# ROGER BB gun (pistol)



## CamperCouple

My son-in-law inherited a BB gun pistol from his grandpa. It was hid away in original box---hadn't been used for many years. Advertised as a ROGER semi-auto CO 2 BB 100 shot pistol. When you put a new CO 2 cartridge in it--- you can here the gas escaping (hissing sound). Anybody have any info on this gun? Ahlmans Gun Shop in Morristown won't work on it.Thanks for any and all info. He would sure like to get it working.


----------



## VINCE

It was made in Italy by a company called MMM-Mondial. According to my old Bluebook of Airguns, if it is in 100% condition it is worth $50.,but if it is in the "FACTORY SHOOTING KIT" [ORIGIONAL BOX W/ ACCESSORIES?], double the value. It says it shoots .173 bb's NOT .177 so be careful.

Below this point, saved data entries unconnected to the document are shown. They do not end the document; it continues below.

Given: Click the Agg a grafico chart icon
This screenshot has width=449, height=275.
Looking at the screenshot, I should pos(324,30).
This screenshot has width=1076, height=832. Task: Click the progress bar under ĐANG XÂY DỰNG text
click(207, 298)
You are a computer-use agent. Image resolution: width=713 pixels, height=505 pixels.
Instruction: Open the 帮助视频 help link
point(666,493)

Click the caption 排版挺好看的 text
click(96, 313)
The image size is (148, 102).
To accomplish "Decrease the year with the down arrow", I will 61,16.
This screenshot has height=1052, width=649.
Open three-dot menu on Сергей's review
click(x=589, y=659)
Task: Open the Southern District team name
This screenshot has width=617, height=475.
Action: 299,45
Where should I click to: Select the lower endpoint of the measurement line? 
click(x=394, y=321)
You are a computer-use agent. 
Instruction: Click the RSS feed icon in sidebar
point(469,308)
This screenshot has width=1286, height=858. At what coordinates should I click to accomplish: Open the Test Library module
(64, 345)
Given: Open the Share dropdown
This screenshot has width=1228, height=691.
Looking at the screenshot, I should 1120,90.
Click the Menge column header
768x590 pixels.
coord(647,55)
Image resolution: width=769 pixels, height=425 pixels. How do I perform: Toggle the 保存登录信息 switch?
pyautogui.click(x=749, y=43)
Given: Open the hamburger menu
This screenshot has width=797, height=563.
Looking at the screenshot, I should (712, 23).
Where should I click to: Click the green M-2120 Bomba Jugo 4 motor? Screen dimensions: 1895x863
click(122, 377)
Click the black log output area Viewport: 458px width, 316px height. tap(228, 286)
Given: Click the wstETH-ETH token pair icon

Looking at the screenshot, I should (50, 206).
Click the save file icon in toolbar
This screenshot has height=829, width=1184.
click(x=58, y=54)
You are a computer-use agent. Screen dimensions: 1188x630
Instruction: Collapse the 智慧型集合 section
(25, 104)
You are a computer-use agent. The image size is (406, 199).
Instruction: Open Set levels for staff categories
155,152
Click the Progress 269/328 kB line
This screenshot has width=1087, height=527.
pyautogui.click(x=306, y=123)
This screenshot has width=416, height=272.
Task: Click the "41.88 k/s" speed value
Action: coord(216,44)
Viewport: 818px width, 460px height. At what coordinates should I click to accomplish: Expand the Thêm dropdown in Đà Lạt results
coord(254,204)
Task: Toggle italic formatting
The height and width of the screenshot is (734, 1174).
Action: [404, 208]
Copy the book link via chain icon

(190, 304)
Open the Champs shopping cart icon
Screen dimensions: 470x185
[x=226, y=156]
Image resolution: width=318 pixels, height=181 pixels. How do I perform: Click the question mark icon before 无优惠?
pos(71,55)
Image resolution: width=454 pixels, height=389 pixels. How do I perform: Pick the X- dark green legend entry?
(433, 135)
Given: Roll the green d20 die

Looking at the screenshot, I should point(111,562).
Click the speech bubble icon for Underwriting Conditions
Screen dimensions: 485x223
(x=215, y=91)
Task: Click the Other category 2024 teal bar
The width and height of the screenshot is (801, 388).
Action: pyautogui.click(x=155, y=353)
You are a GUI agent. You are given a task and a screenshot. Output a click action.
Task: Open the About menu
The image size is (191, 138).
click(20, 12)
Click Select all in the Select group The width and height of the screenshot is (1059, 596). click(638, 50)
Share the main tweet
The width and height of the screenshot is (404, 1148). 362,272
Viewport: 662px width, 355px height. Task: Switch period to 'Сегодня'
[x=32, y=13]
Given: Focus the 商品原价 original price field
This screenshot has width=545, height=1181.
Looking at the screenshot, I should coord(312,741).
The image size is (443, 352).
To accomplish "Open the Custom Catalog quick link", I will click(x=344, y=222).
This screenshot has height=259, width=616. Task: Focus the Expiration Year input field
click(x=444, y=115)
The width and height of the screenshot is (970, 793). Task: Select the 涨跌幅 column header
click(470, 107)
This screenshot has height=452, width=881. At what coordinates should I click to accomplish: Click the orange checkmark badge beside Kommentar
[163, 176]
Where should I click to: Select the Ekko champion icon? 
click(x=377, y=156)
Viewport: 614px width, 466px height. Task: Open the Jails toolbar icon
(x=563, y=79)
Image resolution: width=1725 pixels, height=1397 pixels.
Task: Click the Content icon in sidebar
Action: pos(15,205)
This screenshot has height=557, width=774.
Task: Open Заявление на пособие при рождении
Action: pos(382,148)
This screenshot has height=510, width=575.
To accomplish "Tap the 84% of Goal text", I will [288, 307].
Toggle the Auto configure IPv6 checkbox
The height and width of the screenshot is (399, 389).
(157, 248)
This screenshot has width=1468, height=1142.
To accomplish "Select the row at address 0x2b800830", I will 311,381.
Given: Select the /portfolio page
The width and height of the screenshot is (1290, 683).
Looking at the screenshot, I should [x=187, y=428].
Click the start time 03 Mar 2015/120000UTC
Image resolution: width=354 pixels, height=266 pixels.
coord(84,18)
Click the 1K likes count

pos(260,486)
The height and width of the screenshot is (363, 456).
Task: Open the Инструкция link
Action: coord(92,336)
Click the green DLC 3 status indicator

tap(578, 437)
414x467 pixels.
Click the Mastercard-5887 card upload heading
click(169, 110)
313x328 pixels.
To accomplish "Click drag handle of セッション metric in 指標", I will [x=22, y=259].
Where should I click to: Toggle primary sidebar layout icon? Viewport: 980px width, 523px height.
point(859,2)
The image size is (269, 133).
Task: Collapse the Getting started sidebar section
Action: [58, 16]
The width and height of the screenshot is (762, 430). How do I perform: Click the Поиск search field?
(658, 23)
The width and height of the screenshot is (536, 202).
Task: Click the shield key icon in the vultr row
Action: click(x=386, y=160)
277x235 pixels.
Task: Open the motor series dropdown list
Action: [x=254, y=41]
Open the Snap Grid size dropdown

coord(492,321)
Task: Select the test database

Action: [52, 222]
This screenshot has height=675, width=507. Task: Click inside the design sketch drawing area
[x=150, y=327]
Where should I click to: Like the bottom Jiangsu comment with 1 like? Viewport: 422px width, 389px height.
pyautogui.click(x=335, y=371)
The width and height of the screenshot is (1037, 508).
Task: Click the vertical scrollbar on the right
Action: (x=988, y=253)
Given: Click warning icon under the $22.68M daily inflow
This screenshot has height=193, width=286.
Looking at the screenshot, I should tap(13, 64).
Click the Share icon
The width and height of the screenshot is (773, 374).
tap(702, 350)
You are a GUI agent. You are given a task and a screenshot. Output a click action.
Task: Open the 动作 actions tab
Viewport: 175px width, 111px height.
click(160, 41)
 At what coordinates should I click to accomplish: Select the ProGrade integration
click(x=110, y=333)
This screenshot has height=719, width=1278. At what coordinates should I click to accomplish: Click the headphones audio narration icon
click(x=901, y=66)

Here is a link at the bottom, to a post with more info, plus a cople of more links on that post.

Also, this place may be able to fix it...

Rick Willnecker 
Precision Pellet 
37 Stoney Lane
New Park, PA 17352
717-382-1481
717-382-4065 Fax
e-mail [email protected]
web site http://www.airgunshop.n
link: http://www.network54.com/Forum/405945/t ... air+pistol

Hope this works out. Good luck!


----------